This Ph.D. thesis (367k compressed postscricpt) is concerned with pruning in relational learning, a subarea of the rapidly growing field of Inductive Logic Programming. In many real-world problems not only the values of the attributes, but also relations between them may be relevant for the definition of the target concept. Relational learning algorithms extend classical propositional learning systems like CN2 and ID3 with the ability to include this kind of knowledge. From a set of positive and negative examples and background knowledge in the form of PROLOG relations, relational learners will try to find a PROLOG program that can derive the positive, but not the negative examples. As real-world problems very often contain erroneous values and incomplete or misclassified examples, noise handling is an important problem that has to be faced. Pruning is the common framework for avoiding this problem of overfitting the noise in the data. The basic idea is to incorporate a bias towards more general and simpler theories in order to avoid fitting overly specific theories that try to find explanations for noisy examples.

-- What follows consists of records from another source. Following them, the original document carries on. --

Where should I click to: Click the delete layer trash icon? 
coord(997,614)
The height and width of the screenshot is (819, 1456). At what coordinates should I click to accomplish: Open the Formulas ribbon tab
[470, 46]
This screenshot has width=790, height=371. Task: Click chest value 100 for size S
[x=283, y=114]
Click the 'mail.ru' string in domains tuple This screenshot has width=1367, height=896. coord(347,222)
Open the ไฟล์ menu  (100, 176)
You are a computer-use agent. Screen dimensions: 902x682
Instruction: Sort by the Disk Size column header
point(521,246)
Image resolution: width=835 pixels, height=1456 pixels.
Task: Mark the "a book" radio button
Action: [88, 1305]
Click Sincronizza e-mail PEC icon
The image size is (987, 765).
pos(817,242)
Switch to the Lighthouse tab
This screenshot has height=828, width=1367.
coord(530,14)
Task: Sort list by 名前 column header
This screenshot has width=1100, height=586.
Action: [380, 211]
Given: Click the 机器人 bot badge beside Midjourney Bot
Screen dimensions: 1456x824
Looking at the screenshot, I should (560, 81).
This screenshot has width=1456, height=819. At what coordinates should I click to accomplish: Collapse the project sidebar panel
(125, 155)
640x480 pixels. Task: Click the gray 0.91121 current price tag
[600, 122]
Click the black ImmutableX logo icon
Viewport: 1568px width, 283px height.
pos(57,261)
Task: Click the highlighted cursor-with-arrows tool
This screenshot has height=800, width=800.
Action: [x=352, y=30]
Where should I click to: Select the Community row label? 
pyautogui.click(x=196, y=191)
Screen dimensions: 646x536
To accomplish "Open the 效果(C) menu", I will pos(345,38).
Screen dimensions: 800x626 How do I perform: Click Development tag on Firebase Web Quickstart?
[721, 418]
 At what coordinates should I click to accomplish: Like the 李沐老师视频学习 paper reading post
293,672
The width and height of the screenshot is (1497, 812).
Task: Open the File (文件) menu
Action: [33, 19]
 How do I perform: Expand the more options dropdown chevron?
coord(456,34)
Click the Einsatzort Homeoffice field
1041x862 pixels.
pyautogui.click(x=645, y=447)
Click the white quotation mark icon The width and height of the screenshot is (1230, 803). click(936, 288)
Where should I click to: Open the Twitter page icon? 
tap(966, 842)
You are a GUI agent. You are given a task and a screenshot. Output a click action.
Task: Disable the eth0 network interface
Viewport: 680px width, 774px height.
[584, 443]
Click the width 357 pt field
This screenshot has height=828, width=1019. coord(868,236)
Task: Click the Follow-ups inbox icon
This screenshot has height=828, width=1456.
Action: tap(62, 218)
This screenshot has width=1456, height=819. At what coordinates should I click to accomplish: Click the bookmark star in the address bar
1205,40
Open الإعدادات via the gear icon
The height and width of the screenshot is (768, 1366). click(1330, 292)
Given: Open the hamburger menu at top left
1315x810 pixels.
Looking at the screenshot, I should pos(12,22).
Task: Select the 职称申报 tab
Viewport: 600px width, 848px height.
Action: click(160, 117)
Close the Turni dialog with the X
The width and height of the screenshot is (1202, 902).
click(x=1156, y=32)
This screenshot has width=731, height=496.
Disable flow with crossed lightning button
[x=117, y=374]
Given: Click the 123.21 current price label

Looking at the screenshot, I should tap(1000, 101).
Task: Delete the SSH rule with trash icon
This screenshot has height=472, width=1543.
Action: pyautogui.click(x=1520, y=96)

Pre-pruning methods deal with noise during learning. Instead of trying to find a theory that is complete and consistent with the given training data, heuristics - so-called stopping criteria - are used to relax this constraint by stopping the learning process although some positive examples might not yet be explained and some of the negative examples may still be covered by the current theory. We review some of the basic algorithms that use this approach, most importantly FOIL which is the ancestor of most relational learning algorithms. Thereafter we introduce a new system, FOSSIL. While it uses the same basic separate-and-conquer learning strategy as FOIL, FOSSIL employs a new search heuristic based on statistical correlation which has several interesting properties that distinguish it from other approaches. Most importantly, we show how the correlation heuristic can effectively deal with noise when used with the simple cutoff stopping criterion. This new simple and efficient criterion does not depend on the number of training examples or on the amount of noise in the data and thus seems to be more robust than alternative approaches.
Another family of algorithms deals with noise after learning. These post-pruning algorithms typically first induce a theory that is complete and consistent with the training data. Then this theory is examined and clauses and literals that only explain characteristics of the particular training set used and thus do not reflect true regularities of the domain are discarded. The quality of the found clauses and literals is commonly evaluated on a separate set of training examples that have not been seen during learning. We review two common post-pruning methods, Reduced Error Pruning (REP) and GROW, a variant that uses a top-down search. While both methods prove to be very effective in noise-handling, they are also very inefficient.
One of the reasons for the inefficiency of post-pruning methods is that the intermediate theory resulting from the initial overfitting phase can be much more complex than the final theory. Thus a lot of effort has to be wasted in generating and subsequently simplifying this intermediate theory. One way for reducing this problem is to combine pre- and post-pruning. For this purpose pre-pruning heuristics are used to reduce (not entirely prevent) the amount of overfitting, so that learning and pruning will be more efficient. Our method, Top-Down Pruning (TDP), uses FOSSIL's simple cutoff stopping criterion to systematically vary the overfitting avoidance bias. Theories pruned to different degrees are generated in a top-down, general-to-specific order. The accuracies of the theories are evaluated on a separate set of data and the most specific theory with an accuracy comparable to the accuracy of the best theory so far will be submitted to a subsequent post-pruning phase. Experiments show that this initial top-down search for a better starting theory can be more efficient than the overfitting phase of classical post-pruning algorithms. As this search will typically return a theory that is closer to the final theory, we can also achieve a significant speed-up in the post-pruning phase along with a slight gain in accuracy.
Motivated by the success of this method, we have developed a more rigorous approach that tightly integrates pre- and post-pruning. Instead of learning an entire theory and pruning it thereafter, Incremental Reduced Error Pruning (I-REP) prunes single clauses right after they have been learned. This new algorithm entirely avoids the learning of an overfitting theory by using post-pruning methods as a pre-pruning stopping criterion and thus significant speedups can be achieved in noisy domains. As it avoids some problems with other approaches that incorporate post-pruning, I-REP also learns more accurate theories.
In a series of experiments in propositional and relational domains we have tried to confirm the quality of our algorithms, and found that in noisy domains, I-REP is superior in terms of both, accuracy and efficiency. However, this advantage was not as clear in propositional domains as it was in domains that require relations. Pre-pruning as used in FOSSIL appears to be the most stable method and should be used when nothing is known about the domain. A setting of 0.3 for its cutoff parameter has yielded good results in almost all tested domains, which illustrates the robustness of this algorithm against varying noise levels and varying training set sizes.
The research has been conducted at the Austrian Research Institute for Artificial Intelligence with support from the Austrian Fonds zur Förderung der wissenschaftlichen Forschung.